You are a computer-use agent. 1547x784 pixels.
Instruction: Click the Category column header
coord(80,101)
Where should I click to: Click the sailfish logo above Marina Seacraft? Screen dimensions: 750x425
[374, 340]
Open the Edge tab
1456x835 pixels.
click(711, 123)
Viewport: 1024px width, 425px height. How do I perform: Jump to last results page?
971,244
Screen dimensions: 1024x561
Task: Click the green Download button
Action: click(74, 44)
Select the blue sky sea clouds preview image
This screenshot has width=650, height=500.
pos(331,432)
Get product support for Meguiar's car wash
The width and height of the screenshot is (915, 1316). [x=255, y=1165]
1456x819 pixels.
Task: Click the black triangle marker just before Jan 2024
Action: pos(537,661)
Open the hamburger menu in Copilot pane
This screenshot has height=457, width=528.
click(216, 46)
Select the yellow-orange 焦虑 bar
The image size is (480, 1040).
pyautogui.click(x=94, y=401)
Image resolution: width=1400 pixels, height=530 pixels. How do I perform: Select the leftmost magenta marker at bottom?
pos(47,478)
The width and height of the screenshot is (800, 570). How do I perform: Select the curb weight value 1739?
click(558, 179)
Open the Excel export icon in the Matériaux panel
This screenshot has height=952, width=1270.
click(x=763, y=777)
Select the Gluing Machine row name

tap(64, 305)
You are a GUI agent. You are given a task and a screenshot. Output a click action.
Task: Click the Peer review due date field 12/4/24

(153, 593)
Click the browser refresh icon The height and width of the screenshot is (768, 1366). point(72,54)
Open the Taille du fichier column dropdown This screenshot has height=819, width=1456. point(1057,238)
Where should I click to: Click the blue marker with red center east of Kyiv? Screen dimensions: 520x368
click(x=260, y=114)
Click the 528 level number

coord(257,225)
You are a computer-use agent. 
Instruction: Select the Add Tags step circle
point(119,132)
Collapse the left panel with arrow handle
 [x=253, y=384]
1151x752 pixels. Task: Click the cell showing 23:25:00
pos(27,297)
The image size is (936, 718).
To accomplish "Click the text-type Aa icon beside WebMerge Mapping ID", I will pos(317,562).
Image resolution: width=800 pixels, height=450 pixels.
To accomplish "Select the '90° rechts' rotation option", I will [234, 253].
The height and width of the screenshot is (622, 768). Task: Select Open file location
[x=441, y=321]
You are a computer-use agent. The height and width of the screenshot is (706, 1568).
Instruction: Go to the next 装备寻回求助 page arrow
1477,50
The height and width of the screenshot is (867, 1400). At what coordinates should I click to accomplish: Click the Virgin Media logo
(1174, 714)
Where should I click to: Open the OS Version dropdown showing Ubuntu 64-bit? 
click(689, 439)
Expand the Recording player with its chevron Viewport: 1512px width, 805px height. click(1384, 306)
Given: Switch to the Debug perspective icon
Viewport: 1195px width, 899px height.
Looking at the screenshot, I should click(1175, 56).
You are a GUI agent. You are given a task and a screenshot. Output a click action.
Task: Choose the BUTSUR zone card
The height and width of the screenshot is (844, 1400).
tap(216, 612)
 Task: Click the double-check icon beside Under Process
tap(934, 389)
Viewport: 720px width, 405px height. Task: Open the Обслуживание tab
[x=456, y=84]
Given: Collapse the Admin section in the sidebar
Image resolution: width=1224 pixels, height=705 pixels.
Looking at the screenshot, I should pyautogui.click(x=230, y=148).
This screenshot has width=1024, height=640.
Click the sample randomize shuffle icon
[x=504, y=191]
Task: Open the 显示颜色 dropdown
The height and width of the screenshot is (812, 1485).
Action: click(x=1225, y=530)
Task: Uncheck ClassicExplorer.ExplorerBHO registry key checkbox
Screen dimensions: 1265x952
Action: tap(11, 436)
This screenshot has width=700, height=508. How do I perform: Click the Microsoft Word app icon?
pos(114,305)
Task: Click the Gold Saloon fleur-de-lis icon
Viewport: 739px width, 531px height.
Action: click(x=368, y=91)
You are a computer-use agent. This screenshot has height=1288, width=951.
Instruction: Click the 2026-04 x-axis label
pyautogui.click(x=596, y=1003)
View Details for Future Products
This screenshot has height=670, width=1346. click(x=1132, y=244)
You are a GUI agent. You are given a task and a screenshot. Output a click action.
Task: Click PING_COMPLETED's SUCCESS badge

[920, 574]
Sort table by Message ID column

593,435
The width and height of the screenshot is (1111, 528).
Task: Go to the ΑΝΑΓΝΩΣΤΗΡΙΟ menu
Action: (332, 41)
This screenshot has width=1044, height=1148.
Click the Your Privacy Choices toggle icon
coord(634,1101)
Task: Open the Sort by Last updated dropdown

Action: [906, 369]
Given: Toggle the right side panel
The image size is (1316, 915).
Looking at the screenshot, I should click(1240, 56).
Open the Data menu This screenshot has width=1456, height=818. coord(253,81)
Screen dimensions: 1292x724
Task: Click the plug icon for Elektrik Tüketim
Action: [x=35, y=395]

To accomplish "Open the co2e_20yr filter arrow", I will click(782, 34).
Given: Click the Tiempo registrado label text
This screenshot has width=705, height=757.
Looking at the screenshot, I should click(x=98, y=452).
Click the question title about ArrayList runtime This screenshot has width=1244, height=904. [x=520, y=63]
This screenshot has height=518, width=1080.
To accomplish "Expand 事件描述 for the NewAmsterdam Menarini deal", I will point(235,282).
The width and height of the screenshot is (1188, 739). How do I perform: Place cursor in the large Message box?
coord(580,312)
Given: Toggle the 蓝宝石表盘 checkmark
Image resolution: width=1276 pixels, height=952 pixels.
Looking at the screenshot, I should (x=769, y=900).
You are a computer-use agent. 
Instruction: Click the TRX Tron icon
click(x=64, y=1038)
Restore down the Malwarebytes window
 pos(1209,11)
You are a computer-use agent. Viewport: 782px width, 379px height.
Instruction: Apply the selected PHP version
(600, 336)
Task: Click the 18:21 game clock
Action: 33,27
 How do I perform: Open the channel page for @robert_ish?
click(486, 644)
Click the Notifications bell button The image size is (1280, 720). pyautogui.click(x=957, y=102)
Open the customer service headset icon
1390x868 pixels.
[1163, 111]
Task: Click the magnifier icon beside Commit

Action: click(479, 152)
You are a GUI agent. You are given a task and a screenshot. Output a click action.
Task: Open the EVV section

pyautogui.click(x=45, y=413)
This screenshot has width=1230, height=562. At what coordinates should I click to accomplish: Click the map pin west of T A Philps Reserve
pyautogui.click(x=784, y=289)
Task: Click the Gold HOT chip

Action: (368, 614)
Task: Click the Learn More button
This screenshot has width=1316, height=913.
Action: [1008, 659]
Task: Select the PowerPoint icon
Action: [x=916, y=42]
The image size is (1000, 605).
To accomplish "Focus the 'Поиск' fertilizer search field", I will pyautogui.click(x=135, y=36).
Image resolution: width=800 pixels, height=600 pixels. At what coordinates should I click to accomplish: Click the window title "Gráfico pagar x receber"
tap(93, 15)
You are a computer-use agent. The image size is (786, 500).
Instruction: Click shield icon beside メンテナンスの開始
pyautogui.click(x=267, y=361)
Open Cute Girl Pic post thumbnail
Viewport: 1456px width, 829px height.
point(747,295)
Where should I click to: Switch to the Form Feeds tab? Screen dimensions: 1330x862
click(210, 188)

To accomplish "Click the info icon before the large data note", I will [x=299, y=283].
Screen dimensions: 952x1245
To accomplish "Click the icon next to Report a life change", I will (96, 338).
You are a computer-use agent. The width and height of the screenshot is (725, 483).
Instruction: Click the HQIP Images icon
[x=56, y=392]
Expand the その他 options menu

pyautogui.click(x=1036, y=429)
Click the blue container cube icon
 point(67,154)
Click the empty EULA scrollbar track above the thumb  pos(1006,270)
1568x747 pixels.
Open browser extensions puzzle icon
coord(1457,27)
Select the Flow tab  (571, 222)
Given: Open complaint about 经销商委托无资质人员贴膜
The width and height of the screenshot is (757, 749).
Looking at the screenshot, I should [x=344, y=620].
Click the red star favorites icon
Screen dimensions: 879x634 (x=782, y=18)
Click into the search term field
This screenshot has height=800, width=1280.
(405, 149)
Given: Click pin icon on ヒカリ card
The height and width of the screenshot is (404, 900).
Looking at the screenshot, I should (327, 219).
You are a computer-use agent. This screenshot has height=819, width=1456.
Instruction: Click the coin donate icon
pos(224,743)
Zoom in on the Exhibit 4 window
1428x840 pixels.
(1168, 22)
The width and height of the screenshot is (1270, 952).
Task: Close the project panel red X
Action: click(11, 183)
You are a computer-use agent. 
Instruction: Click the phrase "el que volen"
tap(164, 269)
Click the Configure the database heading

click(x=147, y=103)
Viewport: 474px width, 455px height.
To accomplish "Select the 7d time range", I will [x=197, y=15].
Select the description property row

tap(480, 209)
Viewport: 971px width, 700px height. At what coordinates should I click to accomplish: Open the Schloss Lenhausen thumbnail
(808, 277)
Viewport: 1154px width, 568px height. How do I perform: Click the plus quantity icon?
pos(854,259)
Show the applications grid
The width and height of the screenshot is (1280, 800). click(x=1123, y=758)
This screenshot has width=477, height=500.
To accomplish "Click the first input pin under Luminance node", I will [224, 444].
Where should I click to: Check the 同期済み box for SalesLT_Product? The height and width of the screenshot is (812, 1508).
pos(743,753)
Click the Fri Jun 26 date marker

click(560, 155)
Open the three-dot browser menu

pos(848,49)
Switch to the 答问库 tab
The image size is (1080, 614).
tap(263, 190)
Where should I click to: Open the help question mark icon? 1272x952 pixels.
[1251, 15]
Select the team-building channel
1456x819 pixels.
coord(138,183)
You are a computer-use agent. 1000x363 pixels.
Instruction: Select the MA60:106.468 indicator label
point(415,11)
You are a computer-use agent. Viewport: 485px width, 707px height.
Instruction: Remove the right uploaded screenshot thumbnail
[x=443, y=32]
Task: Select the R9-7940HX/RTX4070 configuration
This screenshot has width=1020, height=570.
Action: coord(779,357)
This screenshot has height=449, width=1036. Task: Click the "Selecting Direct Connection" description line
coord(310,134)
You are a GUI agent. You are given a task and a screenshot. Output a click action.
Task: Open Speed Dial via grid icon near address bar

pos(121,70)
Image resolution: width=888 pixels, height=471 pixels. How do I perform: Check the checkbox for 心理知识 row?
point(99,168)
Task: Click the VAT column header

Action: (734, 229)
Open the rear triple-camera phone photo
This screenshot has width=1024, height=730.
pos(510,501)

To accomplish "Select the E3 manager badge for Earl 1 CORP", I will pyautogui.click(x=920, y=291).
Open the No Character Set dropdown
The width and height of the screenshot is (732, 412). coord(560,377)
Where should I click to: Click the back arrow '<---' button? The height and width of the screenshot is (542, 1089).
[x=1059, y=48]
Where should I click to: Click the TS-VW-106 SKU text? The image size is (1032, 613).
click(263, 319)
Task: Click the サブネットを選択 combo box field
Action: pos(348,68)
━━━━━━━━━━━━━━━━━━━━
§ PROBLEM REQUIREMENTS:
Please begin at the line that has "Task: Click the Gold HOT chip", stop after the line that has "tap(93, 15)", and give those lines again with "Learn More" swapped for "Read More" and everything else unchanged.

§ WRITTEN ANSWER:
Task: Click the Gold HOT chip

Action: (368, 614)
Task: Click the Read More button
This screenshot has width=1316, height=913.
Action: [1008, 659]
Task: Select the PowerPoint icon
Action: [x=916, y=42]
The image size is (1000, 605).
To accomplish "Focus the 'Поиск' fertilizer search field", I will pyautogui.click(x=135, y=36).
Image resolution: width=800 pixels, height=600 pixels. At what coordinates should I click to accomplish: Click the window title "Gráfico pagar x receber"
tap(93, 15)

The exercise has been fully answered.